To do: Copy exactly, no pictures: every line from the one that contains "Task: Select the iOS checkbox" through the end of the entries below.

Dataset records:
——————————

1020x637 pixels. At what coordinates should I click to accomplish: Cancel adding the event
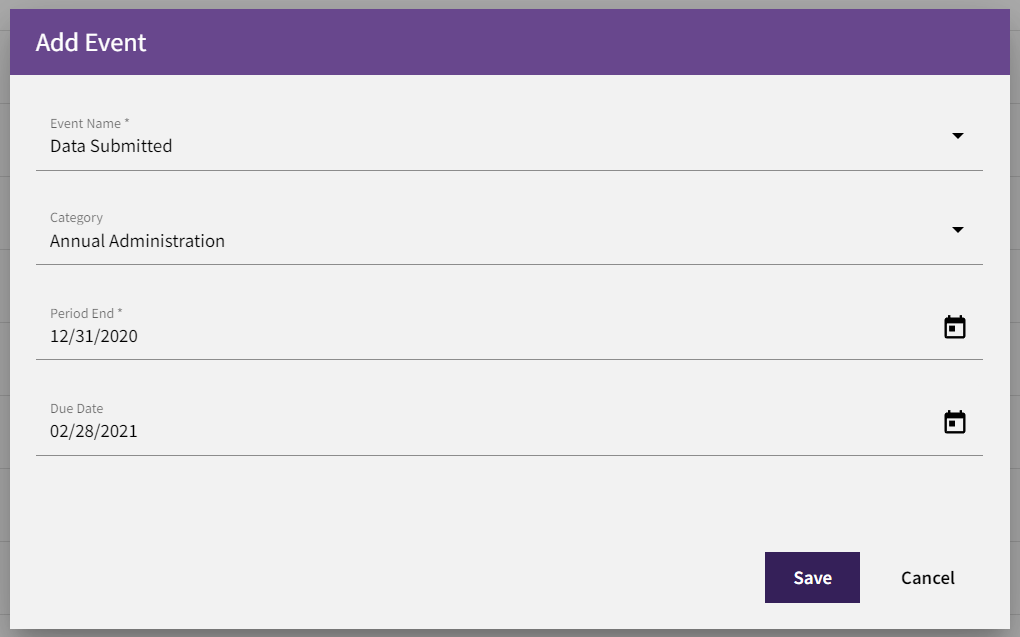coord(928,577)
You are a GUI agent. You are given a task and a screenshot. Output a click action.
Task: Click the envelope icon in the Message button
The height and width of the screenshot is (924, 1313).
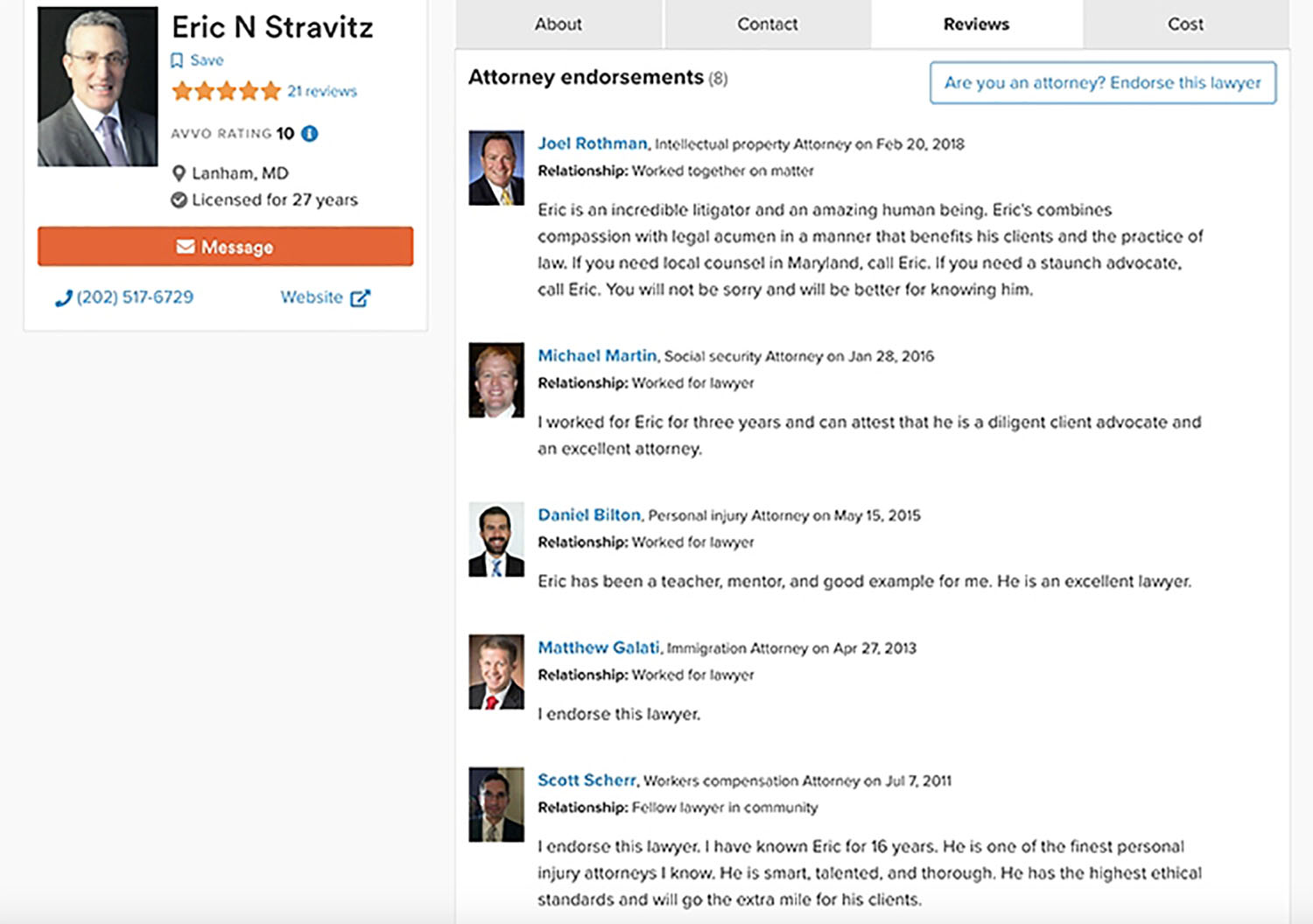pos(185,246)
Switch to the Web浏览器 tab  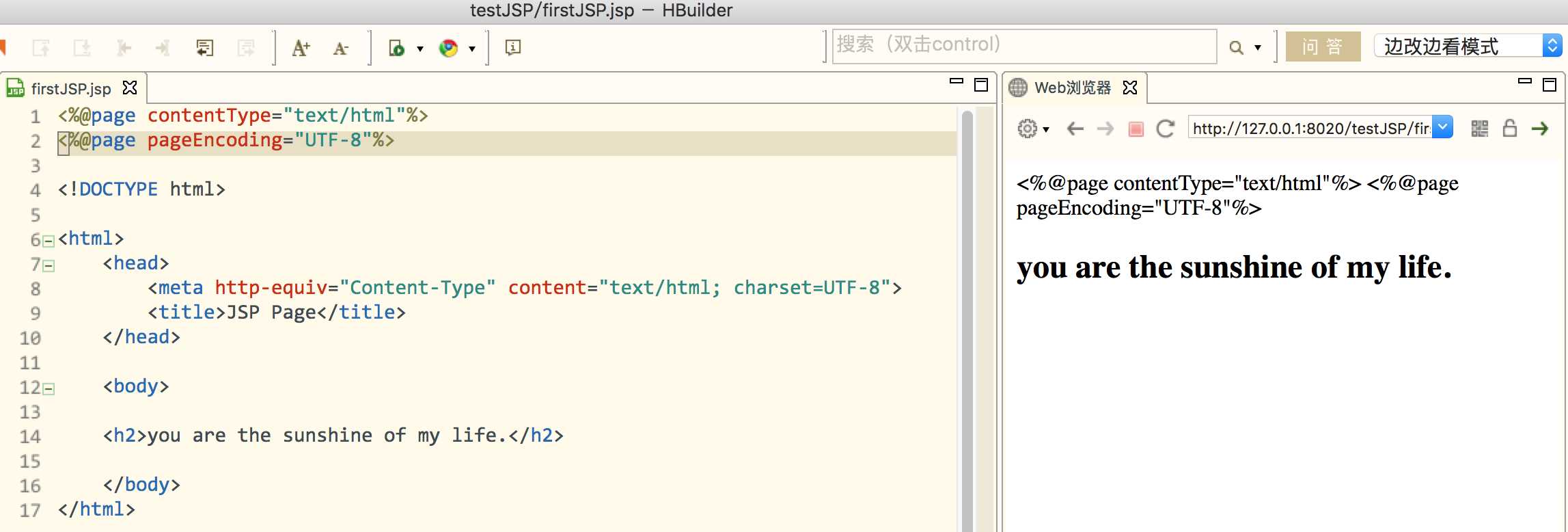point(1071,88)
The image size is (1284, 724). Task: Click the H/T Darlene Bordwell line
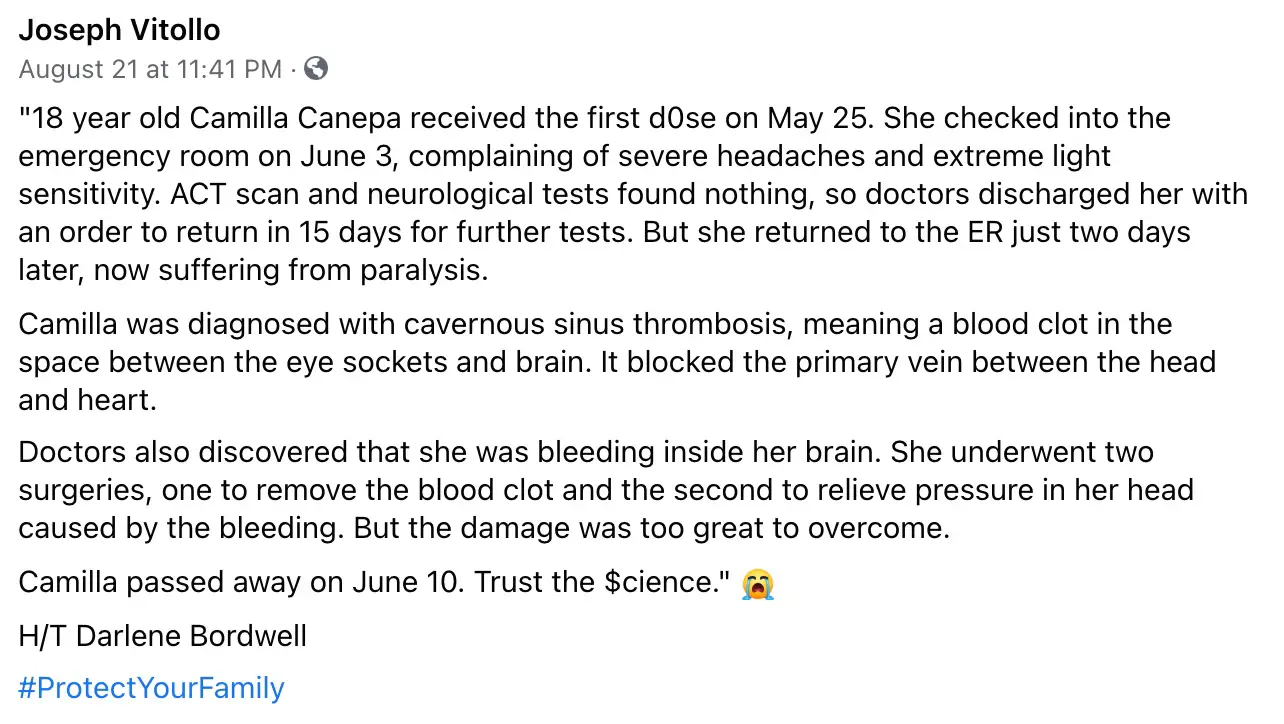[x=163, y=636]
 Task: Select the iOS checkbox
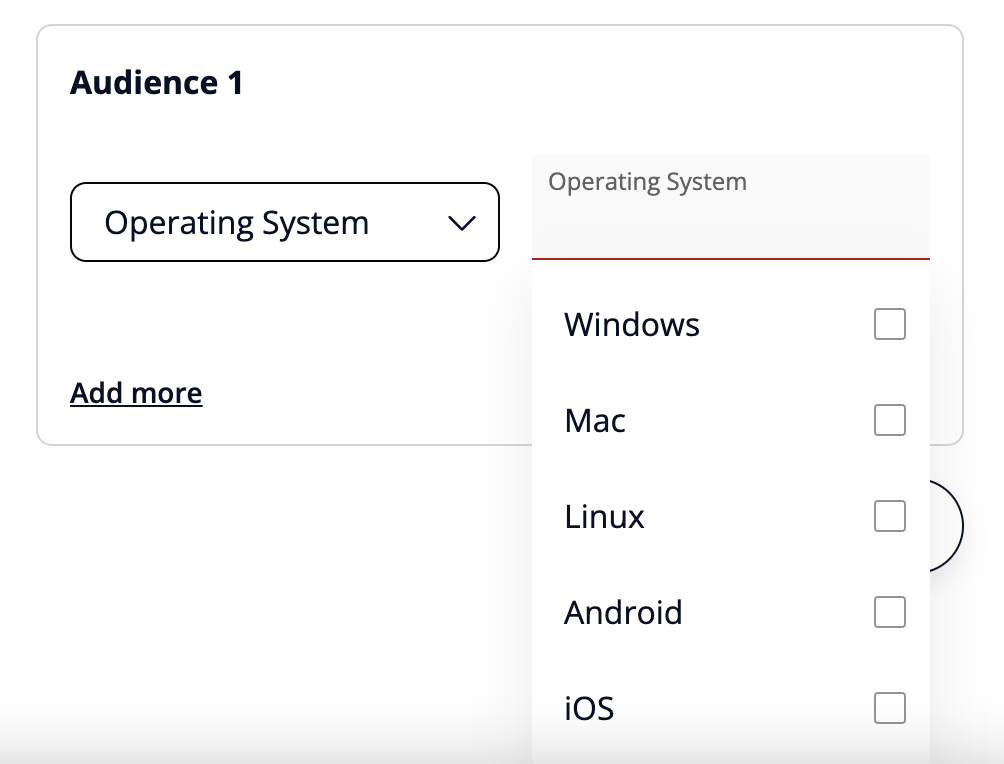(x=889, y=708)
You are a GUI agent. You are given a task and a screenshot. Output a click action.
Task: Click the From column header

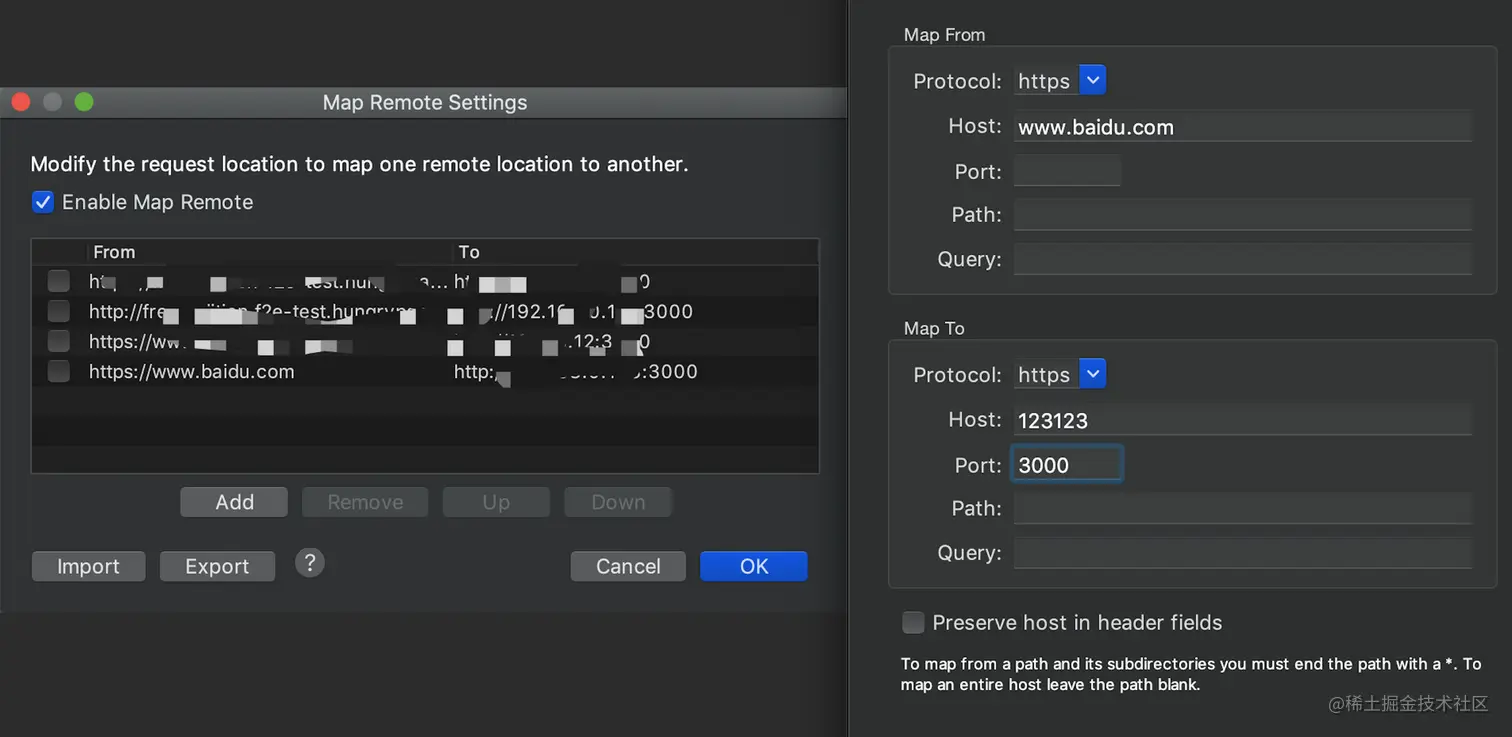click(114, 252)
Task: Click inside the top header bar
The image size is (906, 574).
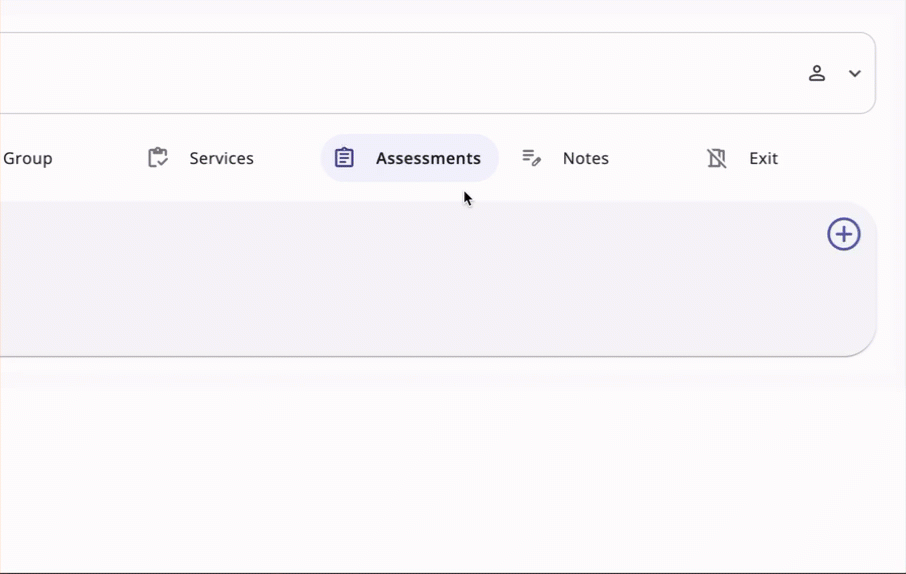Action: tap(400, 73)
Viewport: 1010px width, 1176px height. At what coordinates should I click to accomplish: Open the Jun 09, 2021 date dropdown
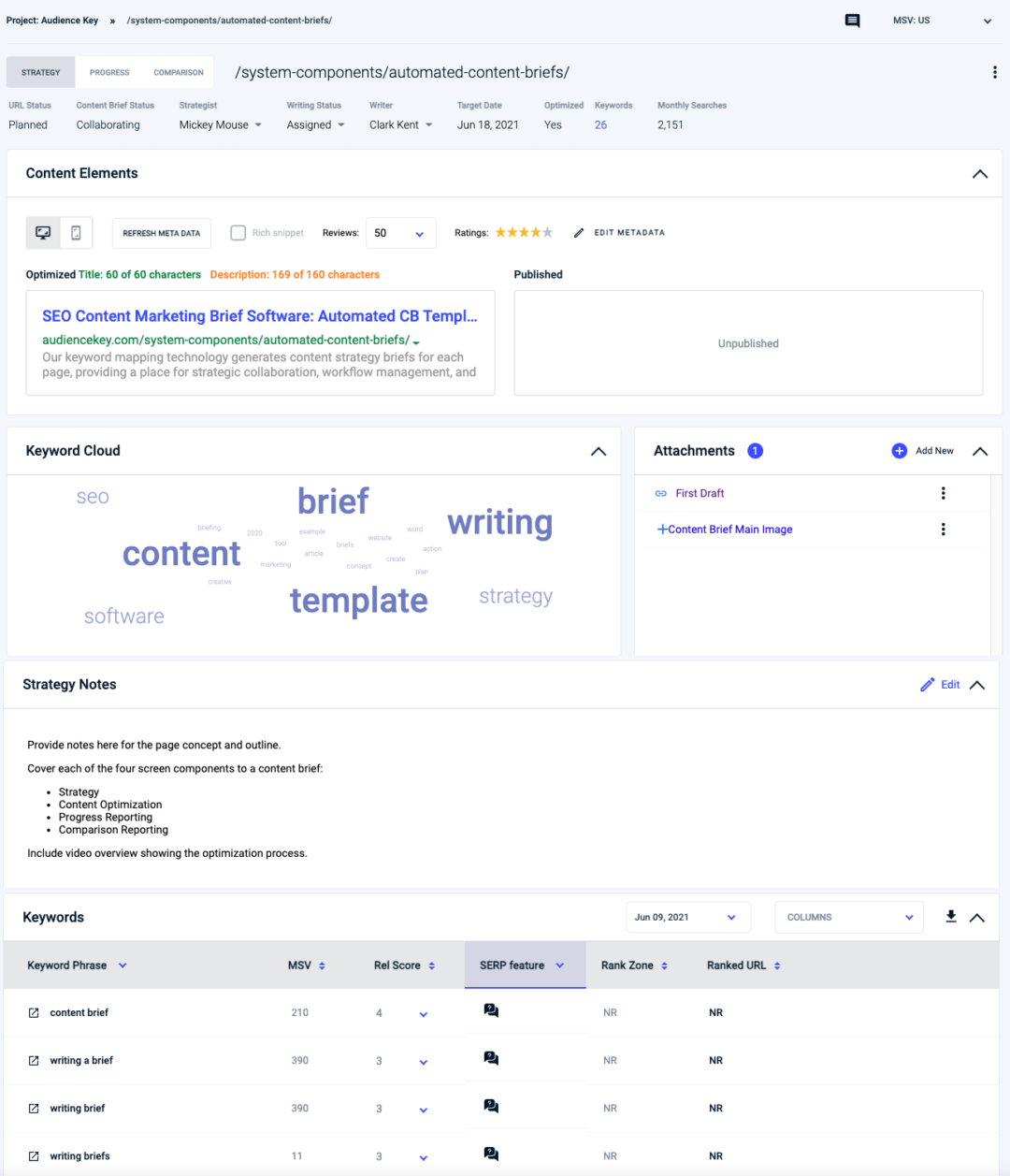click(x=687, y=917)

——————————

Expected answer:
 Task: Select the iOS checkbox
(x=889, y=708)
You are a GUI agent. You are given a task and a screenshot. Output a click action.
Task: Click the From column header

click(114, 252)
Task: Click inside the top header bar
The image size is (906, 574).
Action: tap(400, 73)
Viewport: 1010px width, 1176px height. At what coordinates should I click to accomplish: Open the Jun 09, 2021 date dropdown
click(x=687, y=917)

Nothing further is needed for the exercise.